🔍 Por que este material é indispensável? Responder a uma imputação por tráfico de entorpecentes exige expertise técnica e domínio das brechas processuais. A Lei 11.343/2006, interpretada à luz das cortes superiores, oferece rotas estratégicas que podem levar à absolvição, reenquadramento como usuário ou incidência do tráfico privilegiado. Abaixo, detalhamos as mais eficazes linhas de defesa.
A principal via de anulação probatória é a ausência de "fundada suspeita" para a busca pessoal (art. 240 do CPP). O STF, no HC 598.051/SP, consolidou que elementos subjetivos como "nervosismo ou localização geográfica estigmatizada" não legitimam a invasão à esfera íntima. Provas obtidas sem amparo legal contaminam todo o feito (teoria dos frutos da árvore envenenada – art. 157 do CPP).
Os arts. 158-A a 158-F do CPP tornaram compulsória a documentação pormenorizada do trajeto da substância apreendida: coleta, acondicionamento, transporte e perícia. Qualquer descontinuidade ou falha – ausência de testemunhas no lacre, violação da embalagem, omissão de quem manipulou o material – anula a prova pericial. Essa tese tem sido adotada para absolvições sumárias nos tribunais.
A Lei 11.343/2006 não fixa quantidade exata, exigindo análise contextual: natureza e volume da droga, local da apreensão, condições pessoais, antecedentes e eventual aparato para mercancia. O princípio do in dubio pro reo impõe que, diante de dúvida razoável sobre a finalidade da substância, prevaleça a tese do usuário.
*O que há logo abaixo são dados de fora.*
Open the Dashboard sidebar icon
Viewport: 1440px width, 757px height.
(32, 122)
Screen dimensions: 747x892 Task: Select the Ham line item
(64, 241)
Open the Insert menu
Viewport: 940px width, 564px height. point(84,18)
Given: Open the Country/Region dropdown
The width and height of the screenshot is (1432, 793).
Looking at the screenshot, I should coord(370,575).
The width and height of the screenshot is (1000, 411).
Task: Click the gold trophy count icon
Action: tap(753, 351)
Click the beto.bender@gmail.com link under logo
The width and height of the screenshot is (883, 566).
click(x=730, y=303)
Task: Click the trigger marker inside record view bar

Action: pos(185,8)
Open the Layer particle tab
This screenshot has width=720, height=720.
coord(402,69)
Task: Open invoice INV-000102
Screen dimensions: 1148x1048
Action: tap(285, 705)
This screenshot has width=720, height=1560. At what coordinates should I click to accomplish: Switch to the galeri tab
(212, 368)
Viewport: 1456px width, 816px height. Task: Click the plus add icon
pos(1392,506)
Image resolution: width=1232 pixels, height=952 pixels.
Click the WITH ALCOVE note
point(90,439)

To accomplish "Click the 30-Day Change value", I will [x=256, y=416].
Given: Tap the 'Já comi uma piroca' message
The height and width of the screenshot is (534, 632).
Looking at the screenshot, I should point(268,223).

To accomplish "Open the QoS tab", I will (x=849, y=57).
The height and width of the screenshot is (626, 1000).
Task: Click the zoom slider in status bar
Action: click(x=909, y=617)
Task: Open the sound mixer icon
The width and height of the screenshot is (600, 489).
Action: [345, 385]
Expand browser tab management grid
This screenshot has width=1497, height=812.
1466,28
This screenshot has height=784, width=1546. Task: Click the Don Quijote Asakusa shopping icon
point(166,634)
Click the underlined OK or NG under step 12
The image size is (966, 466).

A defesa deve realçar a ausência de balanças, embalagens fracionadas, rádios comunicadores ou cadernos de anotação.
Ainda que mantida a tipificação do tráfico, o acusado primário, com bons antecedentes e sem vinculação a facção criminosa faz jus à redução da pena de 1/6 a 2/3. A Súmula 719 do STF autoriza regime inicial aberto ou semiaberto, e a jurisprudência atual vem admitindo substituição da pena privativa de liberdade por restritivas de direitos.
| Estratégia de Defesa | Base Legal / Precedente | Resultado almejado |
|---|---|---|
| Nulidade da revista pessoal | Art. 157, 240 CPP + HC 598.051/STF | Absolvição por ilicitude probatória |
| Ruptura da cadeia de custódia | Arts. 158-A a 158-F do CPP | Exclusão da prova material |
| Desclassificação para consumo (art. 28) | In dubio pro reo + ausência de elementos de venda | Absolvição / penas alternativas (advertência, prestação de serviços) |
| Tráfico privilegiado | Art. 33, §4º + Súmula 719/STF | Redução obrigatória da pena (1/6 a 2/3) e regime aberto |
| Dosimetria da reprimenda | Art. 42 da Lei 11.343/2006 | Afastamento de causas de aumento e fixação da pena-base mínima |
A Lei de Drogas não veda a liberdade provisória. A atuação imediata na delegacia e no inquérito policial é crucial para evitar a decretação da prisão preventiva, demonstrando a ausência dos requisitos do art. 312 do CPP (garantia da ordem pública, conveniência da instrução etc). O pedido de revogação da custódia cautelar, lastreado na desnecessidade da segregação, é uma frente emergencial e de alta eficácia.